-------- RECORD EXCERPTS --------
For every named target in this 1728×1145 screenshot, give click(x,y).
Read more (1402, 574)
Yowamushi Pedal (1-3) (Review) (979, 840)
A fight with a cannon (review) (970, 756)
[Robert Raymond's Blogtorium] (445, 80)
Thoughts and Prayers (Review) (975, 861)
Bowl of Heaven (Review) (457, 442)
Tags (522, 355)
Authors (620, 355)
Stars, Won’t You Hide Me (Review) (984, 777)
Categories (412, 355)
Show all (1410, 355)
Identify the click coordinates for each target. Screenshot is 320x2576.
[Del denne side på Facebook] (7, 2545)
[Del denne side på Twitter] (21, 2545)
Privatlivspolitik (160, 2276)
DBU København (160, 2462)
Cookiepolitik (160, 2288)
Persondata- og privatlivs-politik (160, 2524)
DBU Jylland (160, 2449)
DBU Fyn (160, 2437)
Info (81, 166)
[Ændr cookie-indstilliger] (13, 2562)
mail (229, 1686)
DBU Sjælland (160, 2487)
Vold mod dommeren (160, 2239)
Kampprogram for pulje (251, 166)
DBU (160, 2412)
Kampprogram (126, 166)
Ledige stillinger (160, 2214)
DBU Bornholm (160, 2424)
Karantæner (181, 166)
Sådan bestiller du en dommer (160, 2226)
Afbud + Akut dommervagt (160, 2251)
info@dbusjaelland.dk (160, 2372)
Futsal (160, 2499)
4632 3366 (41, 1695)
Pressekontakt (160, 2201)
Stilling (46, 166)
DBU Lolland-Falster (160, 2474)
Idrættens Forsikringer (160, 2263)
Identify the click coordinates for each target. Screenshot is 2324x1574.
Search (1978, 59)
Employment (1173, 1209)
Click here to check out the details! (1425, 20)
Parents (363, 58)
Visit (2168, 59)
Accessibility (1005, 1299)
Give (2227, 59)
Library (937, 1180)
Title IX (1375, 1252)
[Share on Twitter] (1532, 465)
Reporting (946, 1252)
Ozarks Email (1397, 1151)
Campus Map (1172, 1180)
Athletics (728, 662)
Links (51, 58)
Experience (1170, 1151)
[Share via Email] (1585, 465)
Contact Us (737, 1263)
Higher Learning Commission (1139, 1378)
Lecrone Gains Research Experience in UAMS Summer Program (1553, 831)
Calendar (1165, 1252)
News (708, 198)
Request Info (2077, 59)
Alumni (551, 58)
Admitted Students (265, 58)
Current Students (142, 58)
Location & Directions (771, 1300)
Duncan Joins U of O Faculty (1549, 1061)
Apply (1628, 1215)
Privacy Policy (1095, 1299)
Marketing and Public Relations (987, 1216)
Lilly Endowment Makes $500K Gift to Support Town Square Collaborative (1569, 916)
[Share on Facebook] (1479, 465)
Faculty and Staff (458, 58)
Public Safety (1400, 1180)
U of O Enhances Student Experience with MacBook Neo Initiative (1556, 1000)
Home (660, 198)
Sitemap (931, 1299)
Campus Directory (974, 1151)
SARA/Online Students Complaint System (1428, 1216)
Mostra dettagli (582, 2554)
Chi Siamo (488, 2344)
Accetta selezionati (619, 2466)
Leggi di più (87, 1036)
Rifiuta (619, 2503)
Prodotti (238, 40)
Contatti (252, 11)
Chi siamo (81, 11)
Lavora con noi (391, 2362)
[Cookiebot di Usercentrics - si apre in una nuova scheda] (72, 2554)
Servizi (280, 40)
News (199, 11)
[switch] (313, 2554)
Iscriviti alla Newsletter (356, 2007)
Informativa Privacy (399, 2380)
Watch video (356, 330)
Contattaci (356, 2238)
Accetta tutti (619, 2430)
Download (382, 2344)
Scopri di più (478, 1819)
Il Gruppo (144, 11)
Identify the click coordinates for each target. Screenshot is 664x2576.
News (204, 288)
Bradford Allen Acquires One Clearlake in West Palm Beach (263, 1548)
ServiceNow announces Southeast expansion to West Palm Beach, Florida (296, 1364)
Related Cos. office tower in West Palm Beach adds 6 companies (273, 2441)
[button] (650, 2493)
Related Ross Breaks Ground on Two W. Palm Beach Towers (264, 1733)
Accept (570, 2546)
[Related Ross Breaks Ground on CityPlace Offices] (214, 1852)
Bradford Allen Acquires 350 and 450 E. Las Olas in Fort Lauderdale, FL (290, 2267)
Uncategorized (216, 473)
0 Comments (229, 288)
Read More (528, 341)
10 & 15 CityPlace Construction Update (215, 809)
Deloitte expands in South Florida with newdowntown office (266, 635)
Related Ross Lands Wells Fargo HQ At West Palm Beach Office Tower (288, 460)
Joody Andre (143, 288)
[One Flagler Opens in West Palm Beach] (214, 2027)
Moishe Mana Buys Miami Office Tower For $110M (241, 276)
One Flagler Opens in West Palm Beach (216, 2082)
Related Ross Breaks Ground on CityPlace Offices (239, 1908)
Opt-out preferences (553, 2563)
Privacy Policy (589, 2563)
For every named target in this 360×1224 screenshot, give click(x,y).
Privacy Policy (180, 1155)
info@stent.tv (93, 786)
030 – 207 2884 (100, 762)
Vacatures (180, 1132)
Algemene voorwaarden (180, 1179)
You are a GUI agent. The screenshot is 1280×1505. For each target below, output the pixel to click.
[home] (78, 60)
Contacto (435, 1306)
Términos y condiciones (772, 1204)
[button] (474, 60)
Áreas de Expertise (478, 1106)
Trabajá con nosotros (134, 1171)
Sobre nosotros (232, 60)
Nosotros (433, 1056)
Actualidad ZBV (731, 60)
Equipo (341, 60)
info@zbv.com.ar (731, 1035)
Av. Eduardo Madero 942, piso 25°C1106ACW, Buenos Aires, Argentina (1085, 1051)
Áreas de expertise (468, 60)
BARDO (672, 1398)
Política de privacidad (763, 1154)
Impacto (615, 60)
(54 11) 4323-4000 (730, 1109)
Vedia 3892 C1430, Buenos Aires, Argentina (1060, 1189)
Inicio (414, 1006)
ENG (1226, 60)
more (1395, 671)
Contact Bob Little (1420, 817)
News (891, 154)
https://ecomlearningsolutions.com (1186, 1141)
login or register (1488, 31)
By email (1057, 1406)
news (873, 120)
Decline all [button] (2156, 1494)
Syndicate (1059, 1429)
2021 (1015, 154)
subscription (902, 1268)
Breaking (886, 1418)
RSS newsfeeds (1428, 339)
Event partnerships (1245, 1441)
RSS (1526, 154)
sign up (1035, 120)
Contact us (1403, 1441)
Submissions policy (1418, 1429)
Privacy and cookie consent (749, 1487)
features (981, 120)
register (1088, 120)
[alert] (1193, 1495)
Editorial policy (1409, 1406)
--------
• WHAT IS NEEDED
Of the entries listed above, reproduce only the lines starting at the line containing "Equipo (341, 60)" and ending at the line containing "(54 11) 4323-4000 (730, 1109)". Include both, exactly as they stand.

• WRITTEN REPLY
Equipo (341, 60)
info@zbv.com.ar (731, 1035)
Av. Eduardo Madero 942, piso 25°C1106ACW, Buenos Aires, Argentina (1085, 1051)
Áreas de expertise (468, 60)
BARDO (672, 1398)
Política de privacidad (763, 1154)
Impacto (615, 60)
(54 11) 4323-4000 (730, 1109)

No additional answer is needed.